Minnesota Fishermen Face Large Fines For Customs Violations
BABBITT, Minn. (AP) _ Anglers living near Canada who take short jaunts over the border with their bait and tackle are being fined thousands of dollars for re-entering the country without notifying U.S. authorities.
Although the crackdown in the remote areas, where no border stations or patrols are located, applies to anyone crossing the border, most Minnesotans who do so are outdoors enthusiasts lured by the region’s many lakes and streams. And the anglers say they are shocked and angry about the fines.
Fisherman LeRoy Aho, one of the anglers snared, said he was told by Customs officials recently that he was fined $3,800 for three fishing trips he took with some buddies last summer.
″There are quite a few guys in the area who got letters. I don’t know what they (Customs officials) are trying to do,″ said the 43-year-old angler. ″I’ve been fishing in Canada since I was 16. I had absolutely no knowledge that I had to turn anything in.″
Customs officials say the law requiring people to report when they re-enter the United States is not new.
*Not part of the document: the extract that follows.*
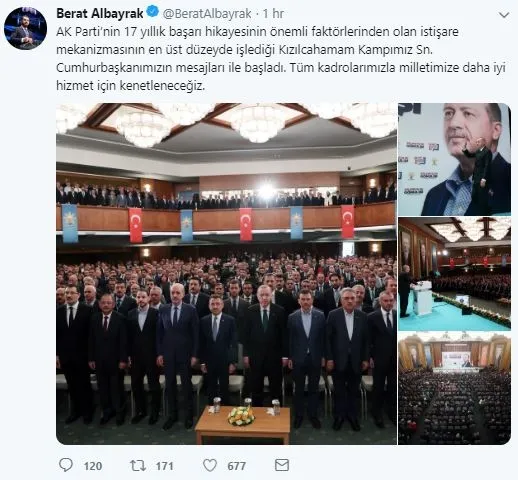
Task: Click the 1 hr timestamp
Action: [273, 13]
But it is being enforced now because Customs officials recently learned that the law was being violated, said Bill Knoblauch, district director of the U.S. Customs Service in Duluth.
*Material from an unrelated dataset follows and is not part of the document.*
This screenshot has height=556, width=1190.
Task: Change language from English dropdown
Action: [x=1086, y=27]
″It did come to our attention recently that this was evidently happening. We just actually got the names in the last couple of weeks. If we find out about it, we’re obligated to penalize them. It’s the law,″ Knoblauch said.
He would not say how violations are detected, but said anyone who does not report after returning to the United States could be fined.
Knoblauch said the problem is widespread along the Minnesota-Canada border, a wilderness area with many lakes. The Customs department, as part of the crackdown, recently placed signs near the border and distributed pamphlets to outdoors stores to tell people about the law.
James Zupancich of Ely said he has been cited for five trips to Canada last summer and $5,000 in fines by the U.S. Customs Service.
″I’m not paying it. This is nothing but a scare tactic,″ Zupancich said.
Kurtis Swanson of Babbitt also received notice of violations, but would not say how much he has been fined. ″I’m not going to pay them. I’m going to try to get this straightened out,″ he said.
Aho, who lives in Babbitt, also said he would fight the fine.
Knoblauch said people don’t necessarily have to pay the amount shown on the letters, which is the maximum fine possible. If they can show extenuating circumstances, the fines may be reduced, though probably not forgiven, he said.
The maximum fine is $100 for the person who fails to report, plus $500 to that person for each passenger traveling with him. Authorities also may seize merchandise and the person’s vehicle, Knoblauch said.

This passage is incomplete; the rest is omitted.